2/9/2018 Morning Comments

Good Morning,


While the focus has been on the equity market selloff as of late, crude oil has quietly sunk to the lowest levels of 2018, dropping below its 50-day moving average for the first time since October during yesterday’s session.  The correlation between a growing economy, strong stock market and higher energy markets is not a newfound idea, but the spotlight has been off the bull crude oil market thanks to the turbulence in stocks.  Unfortunately, crude doesn’t have much for support until the $58.00/bbl area if the 60-handle gives way.  Some correction in the Brent/WTI spread also looks likely as it had dropped to near $3.00/bbl, the tightest spread since August as managed funds built a record net long position in WTI.

A good round of snow fall blanketed the upper-Midwest in the last 24-hours, providing the best snowfall of the year in many locations as evidenced by the map below.  This has provided a good layer of insulation to the winter wheat in South Dakota and Nebraska which had been lacking for much of the last two months.  There isn’t much snow cover across KS, and nothing in CO/OK/TX, but that isn’t an uncommon phenomenon either.  The southern plains do have a couple of chances for moisture during the 7-day outlook with a combined 0.10-0.50” possible between the two shots.  The ECB stays wet with another 0.50-1.25” possible of water-equivalent moisture.  The southern plains should make these two chances count as both the 6-10 and 8-14 day outlooks show below normal precip for the region.  Temps start out normal for the Midwest before shifting to below normal in the 8-14.  South America still hinges on the weekend rains for Argentina and the follow up rains next weekend.  Sunday night’s open should be an indicator of rainfall received.

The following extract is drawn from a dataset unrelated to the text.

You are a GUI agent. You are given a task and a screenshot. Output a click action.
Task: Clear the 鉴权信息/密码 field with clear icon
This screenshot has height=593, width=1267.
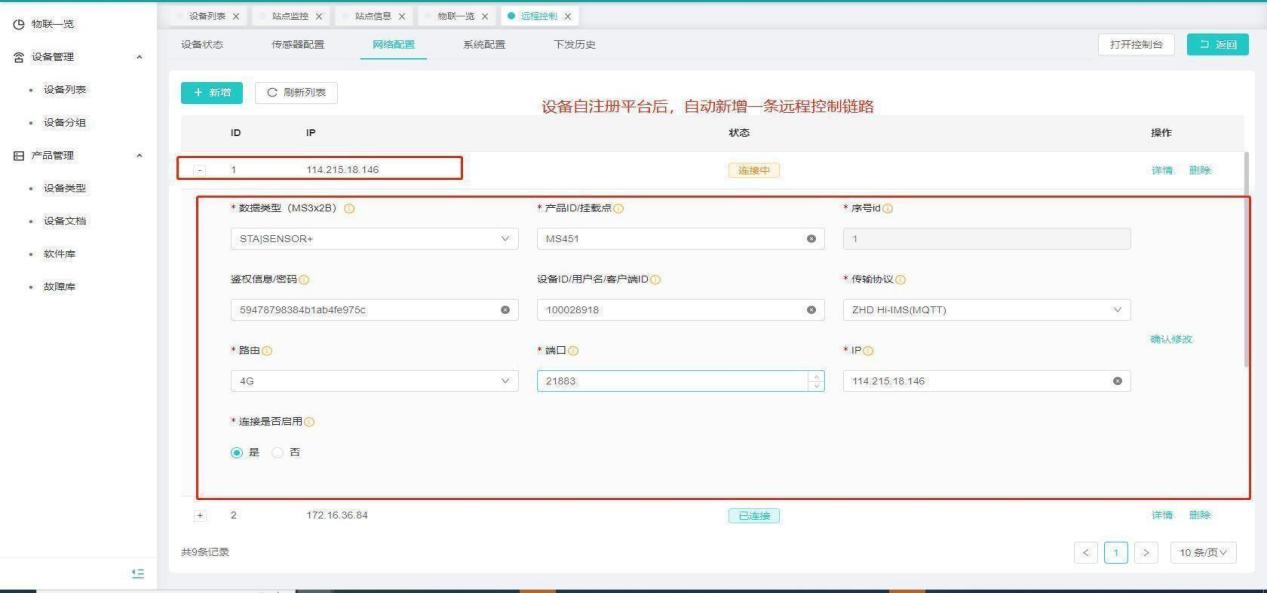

Easier markets this morning as we continue to digest yesterday’s WASDE report, but also the CONAB numbers from Brazil which are arguably more important for future price direction than what WASDE provided.  Money flowed out of commodities in a big way yesterday with corn and soybeans closing higher and wheat lower.  Corn open interest dropped 31,178 contracts after what had been a one-way train higher for most of the last 2-months.  Soybean open interest fell 18,269 contracts, meal was up 10,067 contracts, SRW wheat was down 5,347 contracts and KC wheat was down 1,960 contracts.  This afternoon’s COT data will be rather interesting for the trade to figure out what kind and what size of positions the managed funds are holding given the higher trending markets as of late.  The risk for the current up-moves in our space is once the managed positions have been covered, both the funds and the farmer will be long, potentially leaving a void of buyers.  Having said that, corn demand remains robust for exports, ethanol and feed with basis holding together rather well for the uptrend.  Crush demand remains solid in soybeans, but export demand still leaves plenty to be desired.  Wheat demand is tepid at best with export interest nil and domestic demand ho-hum.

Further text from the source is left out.